В здание больницы войдешь с центрального входа. Поднимешься на третий этаж. Войдешь в коридор по правую руку. Идти будешь по нему до тех пор, пока тебе не встретится девушка, похожая на Микки-Мауса, узнать ее труда не составит, поскольку очень похожа. Видеть она тебя будет чрезвычайно рада, поэтому отдаст тебе ключи. Скажи «Спасибо» обязательно! Не громко, но чтобы вежливо и мягко, понял?! Затем дойдешь до кабинета, на двери которого написано будет: «Манипуляционная». Там в сейфе, который заметишь, будут лежать пробирки с пробами крови. Возьмешь несколько — лучше три-четыре. И возвращайся.

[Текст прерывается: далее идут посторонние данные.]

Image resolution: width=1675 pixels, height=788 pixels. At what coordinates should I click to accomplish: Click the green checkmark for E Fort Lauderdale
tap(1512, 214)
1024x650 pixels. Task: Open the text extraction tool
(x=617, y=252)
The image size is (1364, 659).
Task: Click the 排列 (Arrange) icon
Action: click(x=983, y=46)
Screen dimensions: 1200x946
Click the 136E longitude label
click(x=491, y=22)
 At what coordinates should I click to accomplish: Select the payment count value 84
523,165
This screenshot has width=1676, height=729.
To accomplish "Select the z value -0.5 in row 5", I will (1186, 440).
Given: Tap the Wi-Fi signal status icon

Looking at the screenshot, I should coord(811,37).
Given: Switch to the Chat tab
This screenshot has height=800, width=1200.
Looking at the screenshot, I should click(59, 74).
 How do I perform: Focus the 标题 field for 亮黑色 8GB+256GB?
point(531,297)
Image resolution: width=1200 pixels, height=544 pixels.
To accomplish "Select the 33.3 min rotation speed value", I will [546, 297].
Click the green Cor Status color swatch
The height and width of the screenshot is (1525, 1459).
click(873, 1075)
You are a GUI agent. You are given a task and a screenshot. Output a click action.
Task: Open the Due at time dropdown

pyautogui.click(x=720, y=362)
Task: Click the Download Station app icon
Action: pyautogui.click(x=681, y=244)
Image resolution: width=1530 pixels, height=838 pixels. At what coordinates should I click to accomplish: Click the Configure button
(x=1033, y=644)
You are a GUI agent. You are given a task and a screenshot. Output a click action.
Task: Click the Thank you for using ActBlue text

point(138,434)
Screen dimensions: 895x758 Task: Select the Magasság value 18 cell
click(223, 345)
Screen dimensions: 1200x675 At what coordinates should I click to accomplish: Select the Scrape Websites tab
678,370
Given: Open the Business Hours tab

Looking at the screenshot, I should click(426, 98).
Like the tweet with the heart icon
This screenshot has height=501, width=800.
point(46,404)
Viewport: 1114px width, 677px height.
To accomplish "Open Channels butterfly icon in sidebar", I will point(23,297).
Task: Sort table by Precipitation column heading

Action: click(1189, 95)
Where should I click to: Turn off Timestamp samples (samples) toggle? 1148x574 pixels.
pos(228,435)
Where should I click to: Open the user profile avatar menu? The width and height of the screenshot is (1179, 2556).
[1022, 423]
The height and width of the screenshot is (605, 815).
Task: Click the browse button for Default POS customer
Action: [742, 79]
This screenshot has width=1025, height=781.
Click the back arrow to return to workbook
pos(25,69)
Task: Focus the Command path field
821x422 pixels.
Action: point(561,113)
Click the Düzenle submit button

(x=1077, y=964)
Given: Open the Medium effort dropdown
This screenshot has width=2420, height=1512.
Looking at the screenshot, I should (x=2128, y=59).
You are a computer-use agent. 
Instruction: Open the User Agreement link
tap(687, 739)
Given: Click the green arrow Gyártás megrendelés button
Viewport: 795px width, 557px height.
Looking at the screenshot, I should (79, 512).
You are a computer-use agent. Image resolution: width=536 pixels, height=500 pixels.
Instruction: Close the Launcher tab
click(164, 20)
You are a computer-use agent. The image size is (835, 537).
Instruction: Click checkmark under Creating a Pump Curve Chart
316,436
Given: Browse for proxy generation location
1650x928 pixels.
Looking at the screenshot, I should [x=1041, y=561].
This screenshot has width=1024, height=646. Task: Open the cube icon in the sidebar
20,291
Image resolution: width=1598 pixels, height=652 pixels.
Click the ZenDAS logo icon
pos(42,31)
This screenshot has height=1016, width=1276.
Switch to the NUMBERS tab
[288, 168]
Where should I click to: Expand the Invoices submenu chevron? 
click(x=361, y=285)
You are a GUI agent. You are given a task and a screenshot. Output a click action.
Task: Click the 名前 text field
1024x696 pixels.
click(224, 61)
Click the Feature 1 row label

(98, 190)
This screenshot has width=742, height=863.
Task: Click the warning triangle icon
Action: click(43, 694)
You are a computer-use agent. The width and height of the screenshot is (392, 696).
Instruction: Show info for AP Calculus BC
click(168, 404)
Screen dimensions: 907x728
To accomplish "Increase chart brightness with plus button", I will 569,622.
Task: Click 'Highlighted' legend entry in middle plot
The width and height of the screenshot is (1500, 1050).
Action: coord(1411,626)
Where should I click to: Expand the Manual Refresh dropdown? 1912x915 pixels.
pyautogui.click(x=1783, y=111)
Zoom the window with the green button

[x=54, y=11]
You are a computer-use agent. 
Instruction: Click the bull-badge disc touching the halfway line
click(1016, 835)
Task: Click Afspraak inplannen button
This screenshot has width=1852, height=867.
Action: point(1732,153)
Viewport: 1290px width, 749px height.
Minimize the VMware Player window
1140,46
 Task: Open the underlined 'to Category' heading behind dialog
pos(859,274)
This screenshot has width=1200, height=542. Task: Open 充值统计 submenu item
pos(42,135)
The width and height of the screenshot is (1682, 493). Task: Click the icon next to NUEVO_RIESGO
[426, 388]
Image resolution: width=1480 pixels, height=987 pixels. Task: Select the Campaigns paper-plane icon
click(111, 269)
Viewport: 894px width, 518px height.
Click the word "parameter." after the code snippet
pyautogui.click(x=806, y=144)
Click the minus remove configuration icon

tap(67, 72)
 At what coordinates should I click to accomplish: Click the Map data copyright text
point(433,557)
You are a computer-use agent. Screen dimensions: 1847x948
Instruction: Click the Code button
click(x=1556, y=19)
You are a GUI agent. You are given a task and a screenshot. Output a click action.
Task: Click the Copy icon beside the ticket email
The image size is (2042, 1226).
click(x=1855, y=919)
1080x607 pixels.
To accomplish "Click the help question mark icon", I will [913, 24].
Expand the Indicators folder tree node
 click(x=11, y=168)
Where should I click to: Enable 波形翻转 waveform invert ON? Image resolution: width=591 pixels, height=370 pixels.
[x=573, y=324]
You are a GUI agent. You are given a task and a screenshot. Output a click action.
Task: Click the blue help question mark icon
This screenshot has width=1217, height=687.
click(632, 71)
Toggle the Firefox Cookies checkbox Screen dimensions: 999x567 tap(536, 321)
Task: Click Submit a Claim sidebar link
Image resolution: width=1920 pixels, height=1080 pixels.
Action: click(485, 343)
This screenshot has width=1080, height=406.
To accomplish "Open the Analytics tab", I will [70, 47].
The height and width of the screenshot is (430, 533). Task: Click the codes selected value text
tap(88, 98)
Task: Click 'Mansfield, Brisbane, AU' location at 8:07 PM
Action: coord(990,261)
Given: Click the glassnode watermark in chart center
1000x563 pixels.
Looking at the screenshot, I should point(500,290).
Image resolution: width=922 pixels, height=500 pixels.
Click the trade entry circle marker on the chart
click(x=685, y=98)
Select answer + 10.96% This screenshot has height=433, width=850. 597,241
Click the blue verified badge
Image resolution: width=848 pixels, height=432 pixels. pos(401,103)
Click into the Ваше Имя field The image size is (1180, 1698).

Прыгай в окно прямо из манипуляционной, попадешь на лужайку… А там — я. И — домой… Нам еще обратно надо вернуться. Ты же не забыл

«А почему так просто всё? В чем подвох?»

«Оттого, что я не позволю своим соседям стать свидетелями диверсии. Я их под гипнозом подержу, пока ты кровь не найдешь и не вернешься. Всё пройдет тихо и мирно. А иначе я тебя расплавлю к чертовой матери. Такие дела.»…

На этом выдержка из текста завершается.